The seventh issue of 'Anti-money laundering - the essentials' covers: new anti-money laundering guidance for the accountancy sector and updated sanctions guidance, resulting in new reporting obligations.

Page last updated

25 August 2017

New anti-money laundering (AML) guidance for the accountancy sector

The guidance has been updated for The Money Laundering, Terrorist Financing and Transfer of Funds Regulations 2017, but also for certain measures in The Criminal Finances Act 2017. There is now new guidance for accountants on whole firm risk assessments, suspicious activity reports (SARs), client due diligence, allocation of responsibility for AML, employee screening, and review of policies and procedures.

The guidance has also been substantially re-written to be more practical and user friendly. Changes include risk assessment diagrams, beneficial ownership illustrations, tables to assist with client due diligence and decision making in respect of SARs.

The updated guidance has been sent to HM Treasury for approval later this year. Approval will mean the courts will have to take it into account when determining if an accountant's conduct gives rise to certain offences under AML legislation. Approved guidance is also taken into account in relevant professional disciplinary enquiries.

Updated sanctions guidance: new reporting obligations

HM Treasury’s Office of Financial Sanction Implementation (OFSI) has updated their Guide to Financial Sanctions to help individuals and businesses understand what they should report and when.

Please note that making a SAR to the NCA does not remove the requirement to make a report to OFSI.

■ **RAW DATA**
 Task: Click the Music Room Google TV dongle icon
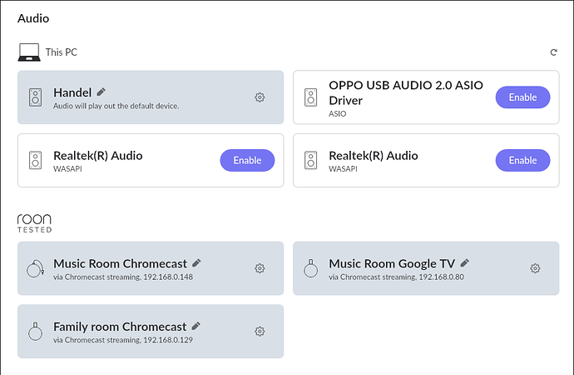311,268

■ **STATED TASK**
In the anti-money laundering text, reproduce the passage between "The seventh issue" and "new reporting obligations.", inclusive, substituting "legal sector" for "accountancy sector".

■ **OUTPUT**
The seventh issue of 'Anti-money laundering - the essentials' covers: new anti-money laundering guidance for the legal sector and updated sanctions guidance, resulting in new reporting obligations.